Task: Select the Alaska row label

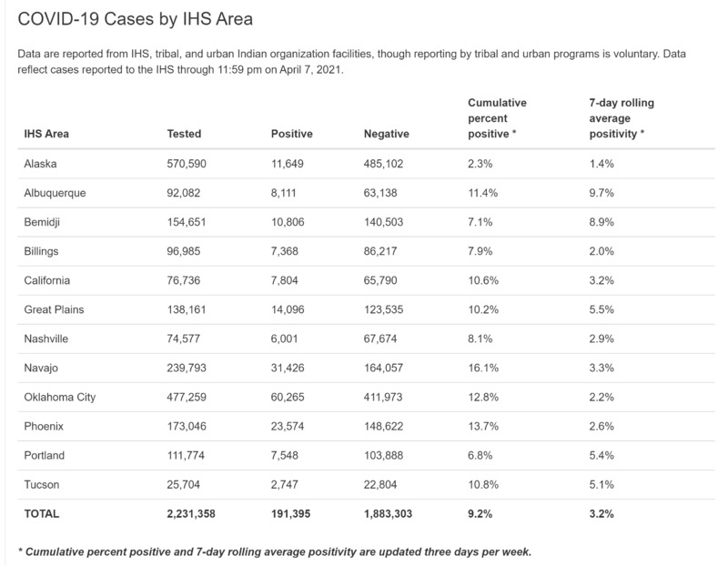Action: point(40,164)
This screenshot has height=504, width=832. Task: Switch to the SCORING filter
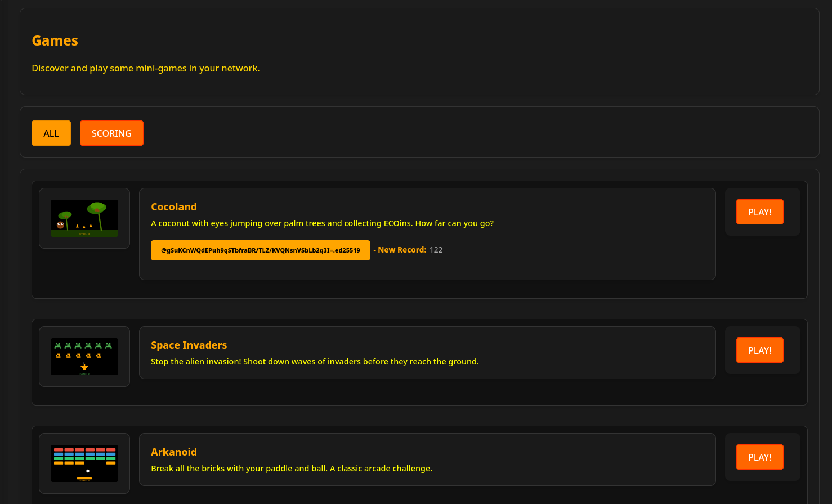(x=111, y=133)
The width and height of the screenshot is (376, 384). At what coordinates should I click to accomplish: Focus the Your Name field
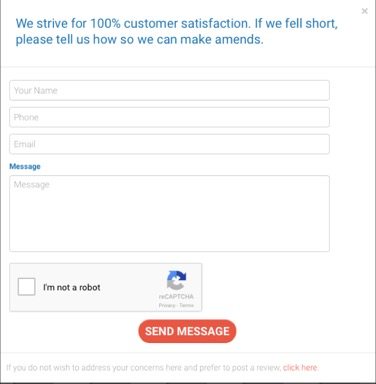click(x=169, y=90)

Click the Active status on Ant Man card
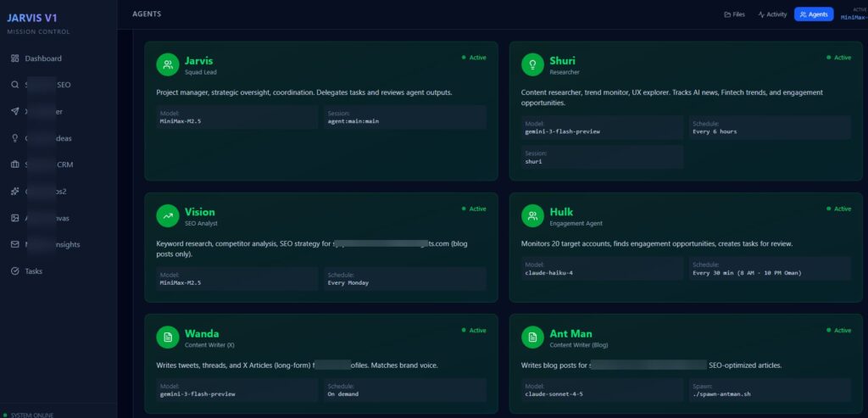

Prompt
When a record holds a picture, leave that picture out; copy the rest verbatim.

Your response
Task: Select the Alaska row label

Action: point(40,164)
This screenshot has height=504, width=832. Task: Switch to the SCORING filter
(x=111, y=133)
The width and height of the screenshot is (376, 384). At what coordinates should I click to accomplish: Focus the Your Name field
click(x=169, y=90)

Click the Active status on Ant Man card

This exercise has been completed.